まぁ結構な数があるからまだ当たりがないのは仕方ないとしても……ちょっと良くない状況になってきたか。くっ、空に上がるところを見られてたか、それとも会話を聞かれたのか、それともこの可能性に思い当たった人が他にもいたのか……。
「……どんどん、空を探してる人が増えてきたかな?」
「みたいだなー! まだ俺らも見つけられてないってのに!」
文句を言っても仕方ないけど、もうパッと見える人数だけでも紅焔さんやソラさんの時みたいに一緒にやろうって引き入れるのは無理! これ以上はどうやっても連結PTの人数は超えるし!
「森の上に出てきただけで、どう探していいかは悩んでる感じだね?」
「でも、私達の動きを見られたら、真似される気がするのさー! まだまだ見れてない木があるもん!」
「そうだろうね。あ、僕が見た方にはいなさそうだけど、見落としがないか引き返していくよ」
「ソラの方にはいなかったのか! 頼むぜ、ケイさん達!」
「早めに見つかればいいんだけどな……」
もう少しで7本目の木の元に辿り着くけど、ここまでは完全に空振り。競争率がどんどん高くなってきてるんだし、この推測が当たりならそろそろ群集支援種を見つけたいところだけど……あ、獲物察知の効果が切れたか。
<行動値を5消費して『獲物察知Lv5』を発動します> 行動値 111/116(上限値使用:9)
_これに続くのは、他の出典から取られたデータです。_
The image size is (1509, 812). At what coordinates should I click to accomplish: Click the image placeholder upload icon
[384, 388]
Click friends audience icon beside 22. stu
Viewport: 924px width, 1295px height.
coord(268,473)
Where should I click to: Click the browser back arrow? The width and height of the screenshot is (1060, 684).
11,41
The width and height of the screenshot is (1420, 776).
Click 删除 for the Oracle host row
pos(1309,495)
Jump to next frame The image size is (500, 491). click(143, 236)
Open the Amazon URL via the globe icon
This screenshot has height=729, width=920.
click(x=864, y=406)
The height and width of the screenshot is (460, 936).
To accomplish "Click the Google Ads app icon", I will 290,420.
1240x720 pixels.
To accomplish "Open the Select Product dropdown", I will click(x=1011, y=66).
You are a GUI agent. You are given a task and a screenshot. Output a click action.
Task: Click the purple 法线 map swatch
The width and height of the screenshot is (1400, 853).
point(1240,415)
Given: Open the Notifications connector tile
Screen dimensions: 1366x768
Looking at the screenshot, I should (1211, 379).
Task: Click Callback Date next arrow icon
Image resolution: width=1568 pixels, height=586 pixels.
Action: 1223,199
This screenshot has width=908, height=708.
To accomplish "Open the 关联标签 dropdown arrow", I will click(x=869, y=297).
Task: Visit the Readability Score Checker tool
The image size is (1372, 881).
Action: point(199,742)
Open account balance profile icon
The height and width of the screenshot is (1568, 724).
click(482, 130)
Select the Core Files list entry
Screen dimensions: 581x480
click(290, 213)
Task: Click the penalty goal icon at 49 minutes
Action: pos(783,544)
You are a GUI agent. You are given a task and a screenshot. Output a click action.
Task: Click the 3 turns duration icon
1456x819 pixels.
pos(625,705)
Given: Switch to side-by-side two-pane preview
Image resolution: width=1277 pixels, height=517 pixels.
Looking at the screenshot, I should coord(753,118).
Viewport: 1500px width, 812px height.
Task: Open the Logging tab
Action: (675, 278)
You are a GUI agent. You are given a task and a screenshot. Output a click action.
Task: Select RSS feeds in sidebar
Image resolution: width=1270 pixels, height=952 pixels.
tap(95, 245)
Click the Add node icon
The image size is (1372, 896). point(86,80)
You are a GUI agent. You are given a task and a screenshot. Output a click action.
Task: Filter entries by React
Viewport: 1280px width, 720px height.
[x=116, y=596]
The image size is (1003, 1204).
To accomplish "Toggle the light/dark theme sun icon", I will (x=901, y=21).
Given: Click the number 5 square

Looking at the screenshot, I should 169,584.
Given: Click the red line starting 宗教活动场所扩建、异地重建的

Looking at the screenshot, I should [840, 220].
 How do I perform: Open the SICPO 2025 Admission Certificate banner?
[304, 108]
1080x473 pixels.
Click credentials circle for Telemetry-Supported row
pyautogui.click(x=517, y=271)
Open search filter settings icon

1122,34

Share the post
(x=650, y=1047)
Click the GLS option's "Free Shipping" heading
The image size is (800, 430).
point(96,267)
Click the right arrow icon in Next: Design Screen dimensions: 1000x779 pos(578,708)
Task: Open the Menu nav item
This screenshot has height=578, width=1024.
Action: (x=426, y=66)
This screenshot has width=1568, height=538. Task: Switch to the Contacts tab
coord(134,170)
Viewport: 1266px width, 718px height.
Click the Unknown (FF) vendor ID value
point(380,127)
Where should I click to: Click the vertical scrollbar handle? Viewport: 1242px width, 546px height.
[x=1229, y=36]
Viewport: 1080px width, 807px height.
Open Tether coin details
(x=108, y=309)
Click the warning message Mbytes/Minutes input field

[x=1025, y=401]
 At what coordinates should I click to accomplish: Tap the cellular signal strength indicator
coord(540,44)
よし、再発動は完了! そろそろ、8本目の木が効果範囲に入るから……よし、木の上の方に緑の矢印が出た!
「ここのフクロウは、獲物察知での反応は3羽! サヤ、ハーレさん、目視ではどうだ!?」
「今、確認してるのさー! えっと、フクロウが1……2……3……あ、4羽いるのです!」
「あ、見つけたかな! 群集支援種、名前は『ナギサ』!」
「やった! 見つけた!」
「おし、読み通り! 紅焔さん、ソラさん、こっちまで大急ぎで!」
わっはっは! 推測に推測を重ねてたけど、それが大当たりだな! それでも実際に探すのは大変だったもんだ。でも、なんとか見つけたぞ!
「おうよ! あ、でもケイさん達がトレードし損ねても困るから、俺らは気にせず先に行っててくれ!」
「この状況、下手すると僕らが他の人を引き連れて行きかねないからね。合流しているようには見えないようにした方が、僕らもトレードで良いのが手に入れやすいだろうし、むしろ手早く済ませて離れてくれる方が助かるかも?」
「あー、否定出来ない可能性!? そういう事なら、そうさせてもらう!」
紅焔さん達と俺らが一緒に探しているというのは、他の人達からは分からないはずだしね! ここで群集支援種のナギサを見つけたと思わせないようにしておくのが、この場では正解のはず!
さーて、取引可能な距離まで近付いてラインナップを確認していこう! 良いのがあればそのまま手早くトレードを済ませて、紅焔さんとソラさんがトレードしやすいようにこの場を離れないとな! でもまぁ、なんとか18時までには間に合いそうだね。